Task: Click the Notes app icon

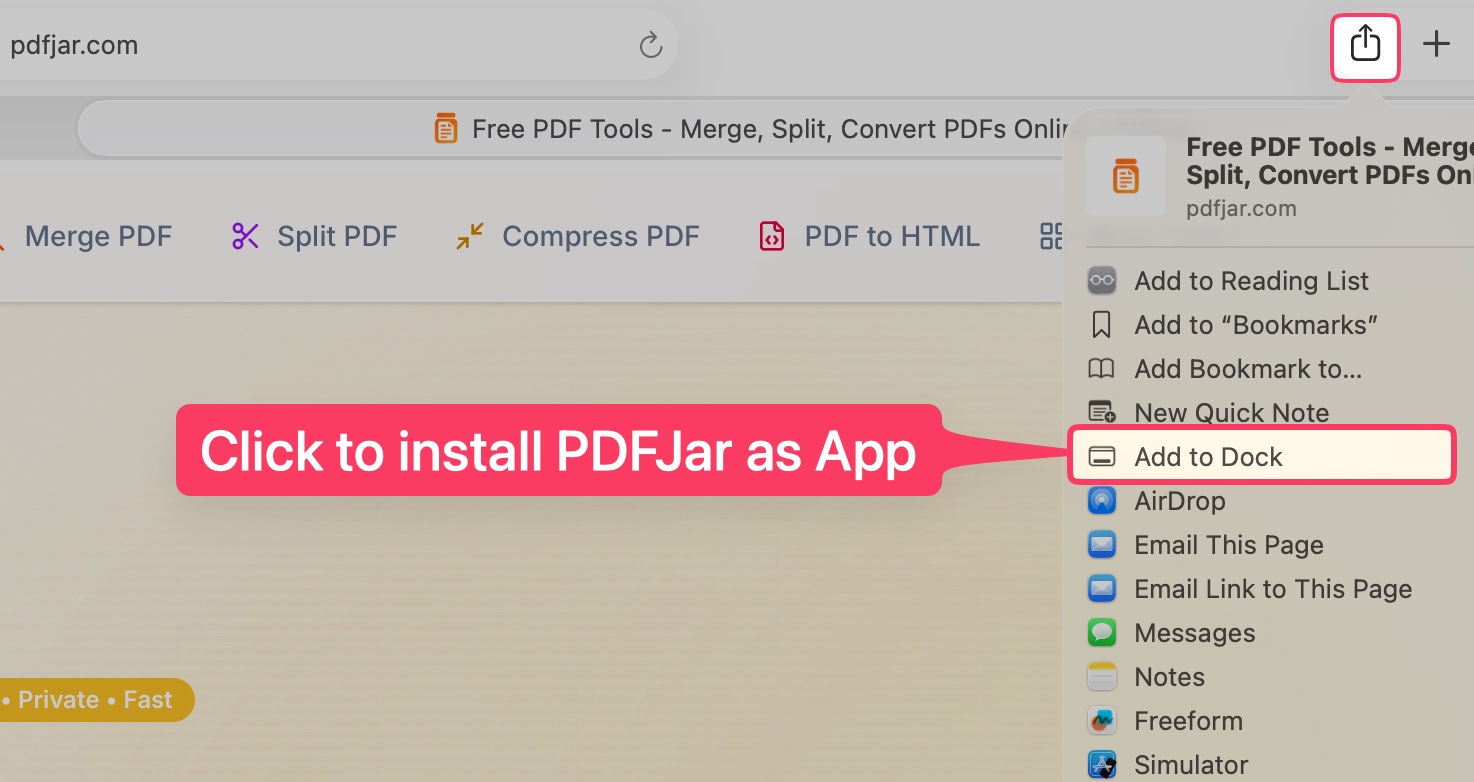Action: coord(1101,676)
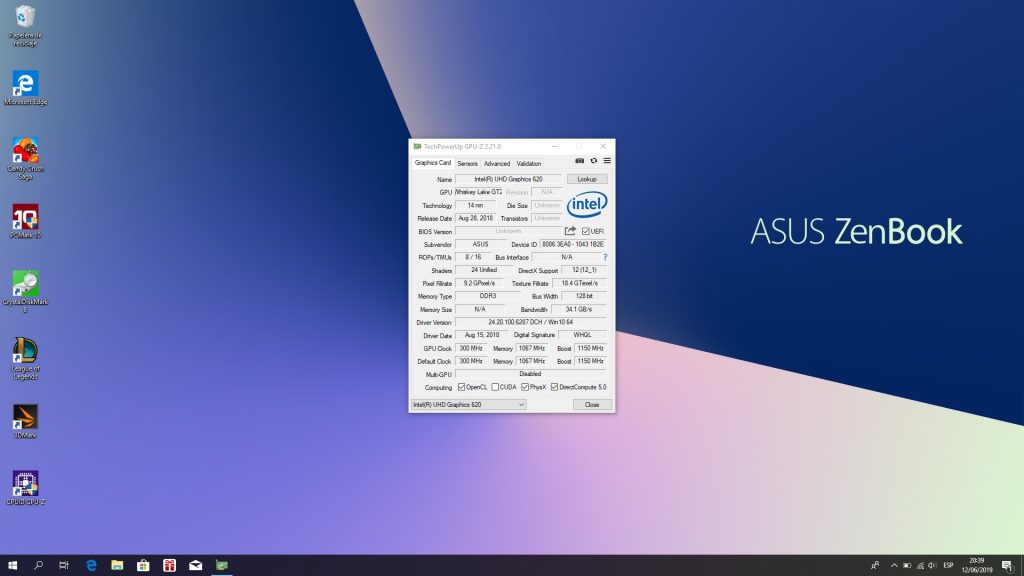The image size is (1024, 576).
Task: Click the Lookup button
Action: [587, 179]
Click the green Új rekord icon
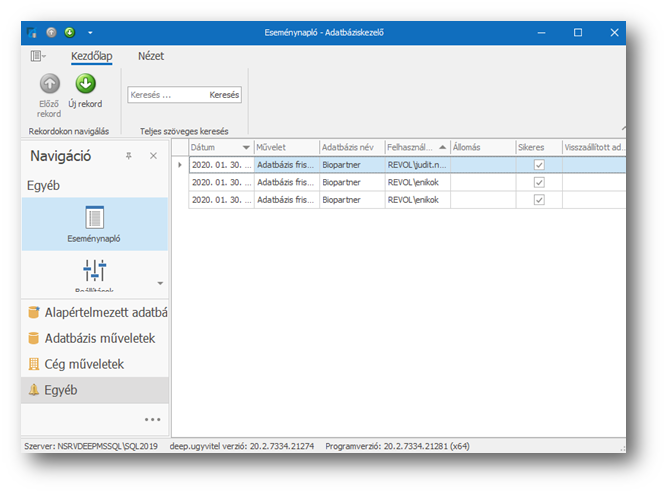Image resolution: width=668 pixels, height=495 pixels. 85,85

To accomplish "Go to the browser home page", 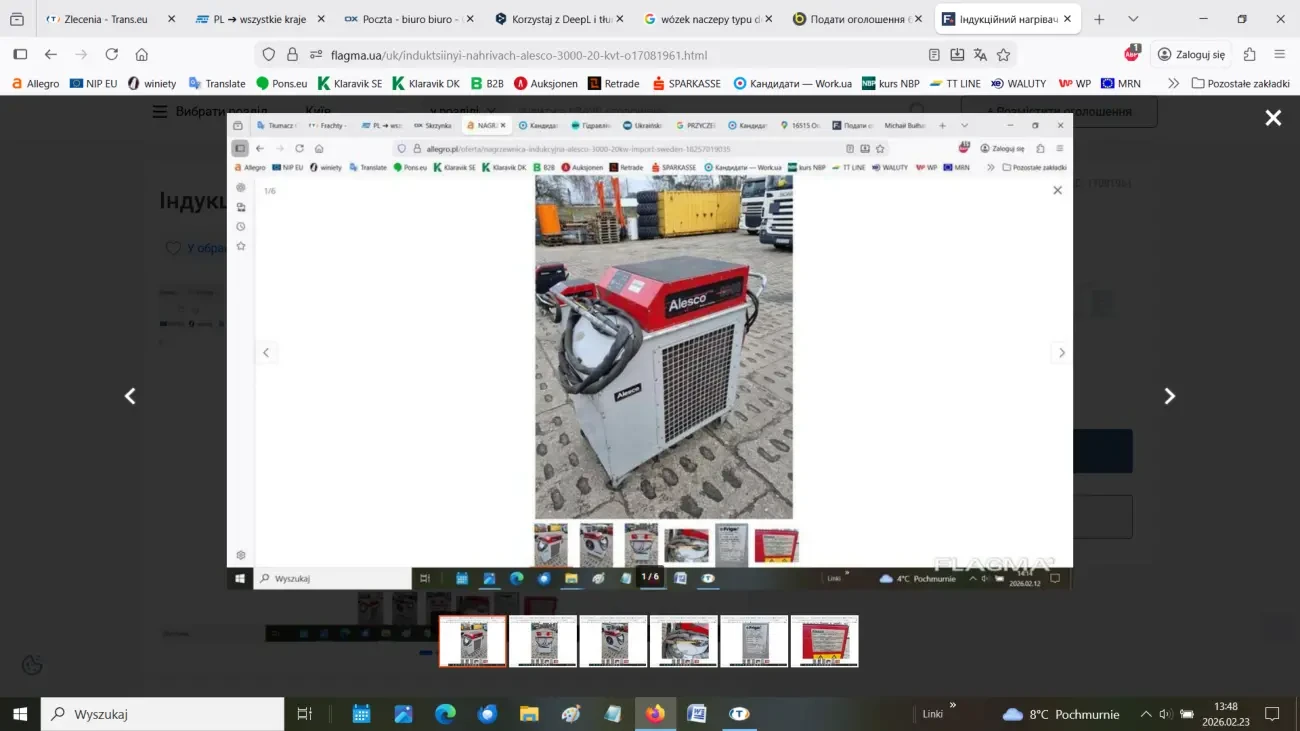I will (142, 55).
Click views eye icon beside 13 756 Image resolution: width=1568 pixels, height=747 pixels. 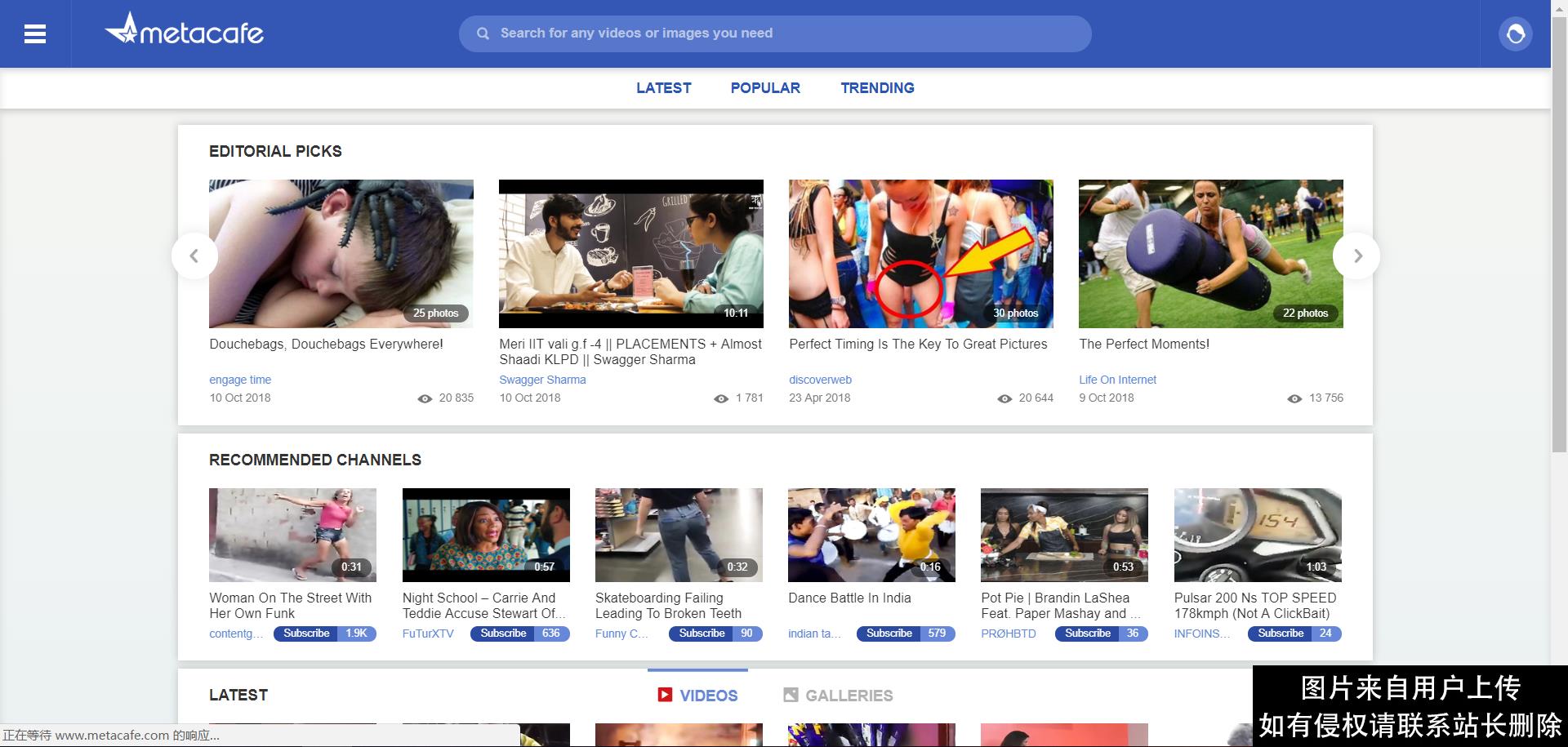coord(1294,398)
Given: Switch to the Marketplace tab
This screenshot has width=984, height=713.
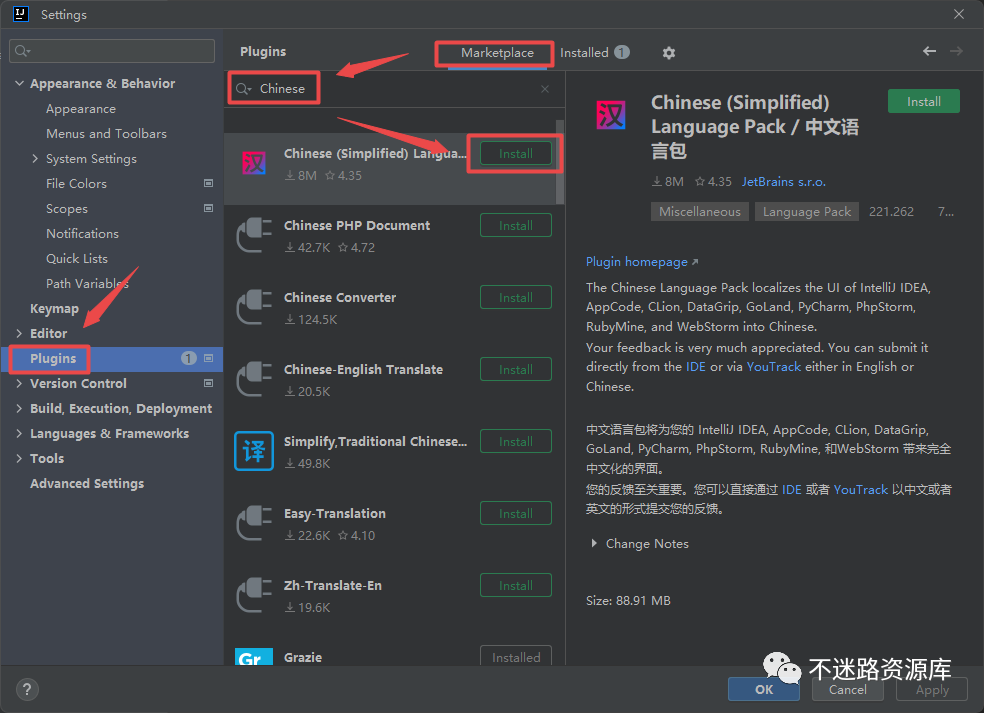Looking at the screenshot, I should [x=497, y=53].
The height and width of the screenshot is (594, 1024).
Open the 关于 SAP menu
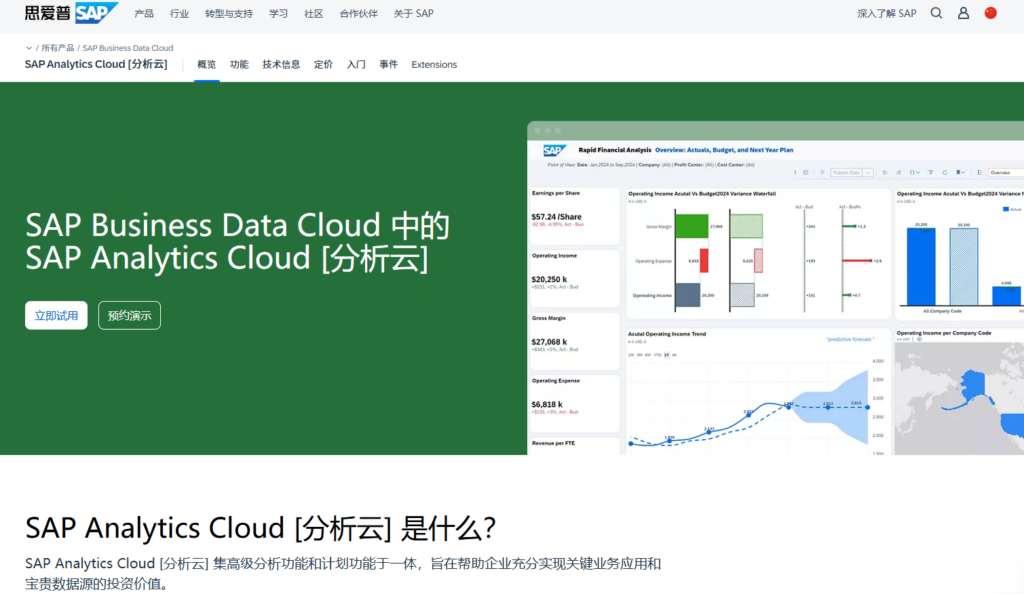413,14
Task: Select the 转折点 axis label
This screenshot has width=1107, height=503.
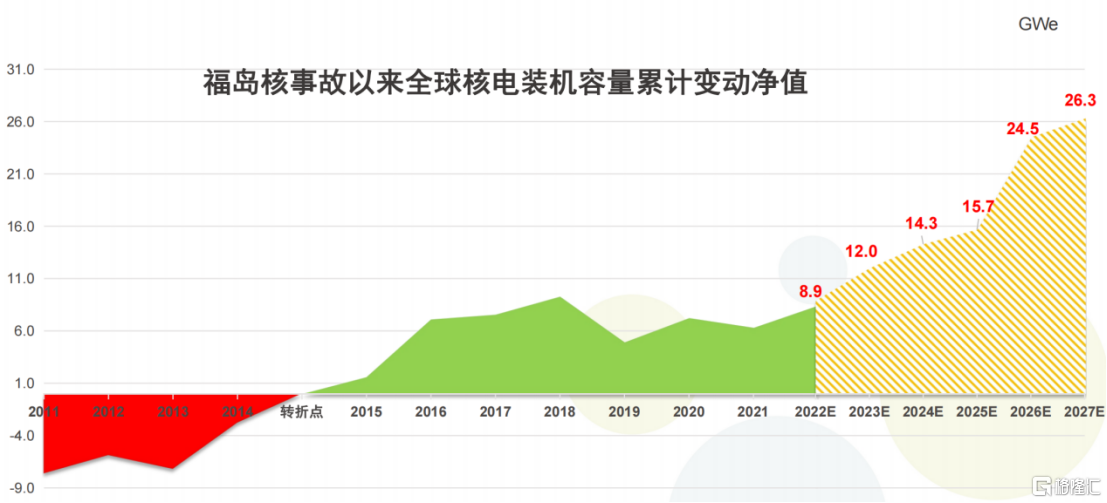Action: point(301,412)
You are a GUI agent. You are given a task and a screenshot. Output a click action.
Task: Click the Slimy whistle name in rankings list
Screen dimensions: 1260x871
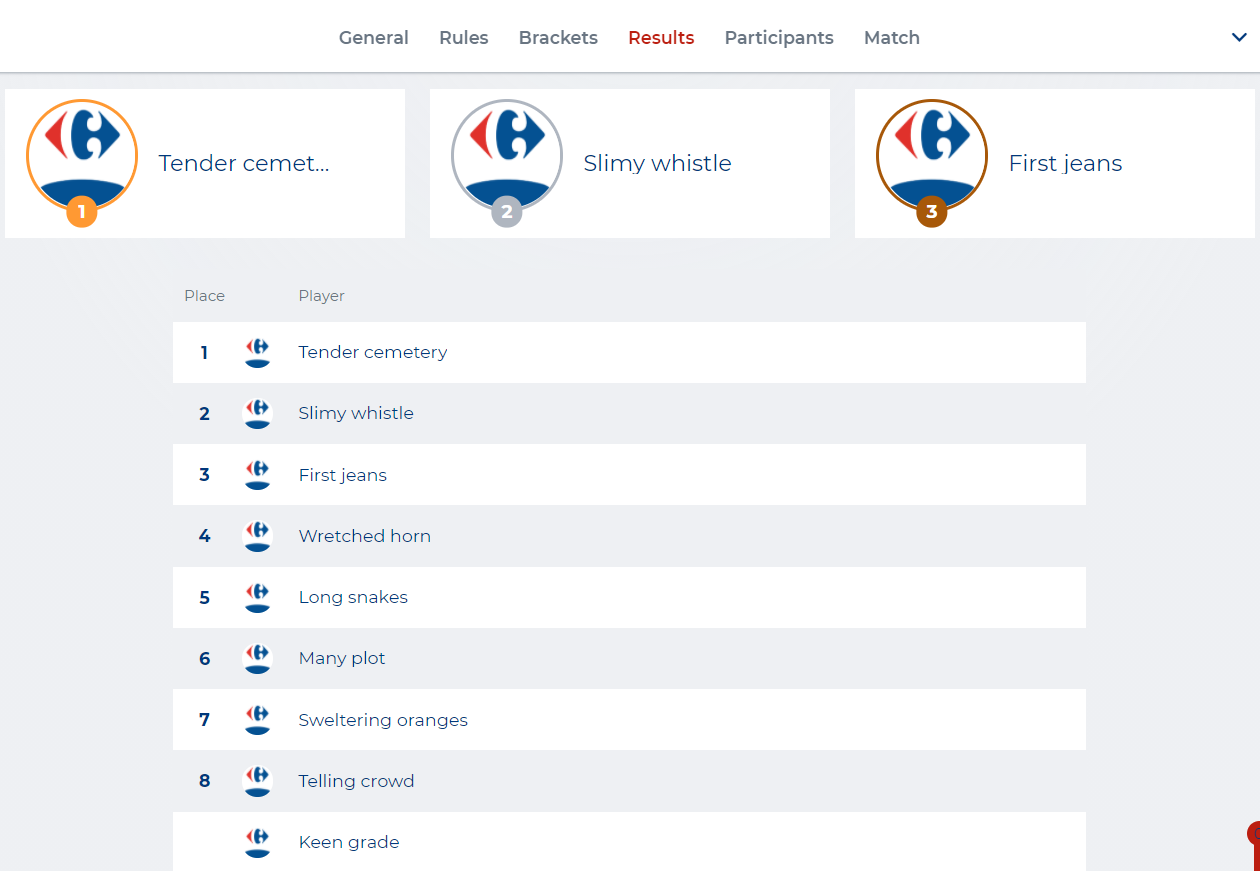tap(355, 413)
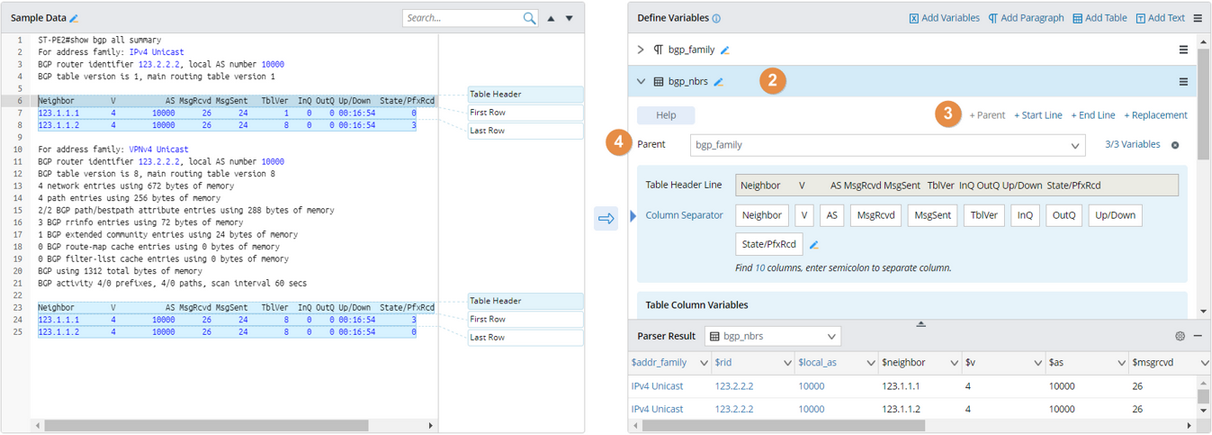Click the blue parse arrow button
1212x435 pixels.
click(x=605, y=218)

__________________________________________________

TASK GOAL
Within the listing above, write out the stretch from the line with "This screenshot has width=1107, height=503." through the line with "Task: Click the Slimy" exactly. Any pictures are to be left out.

RESPONSE TO THE EXERCISE
This screenshot has width=1107, height=503.
Action: point(301,412)
You are a GUI agent. You are given a task and a screenshot. Output a click action.
Task: Click the Slimy whistle name in rankings list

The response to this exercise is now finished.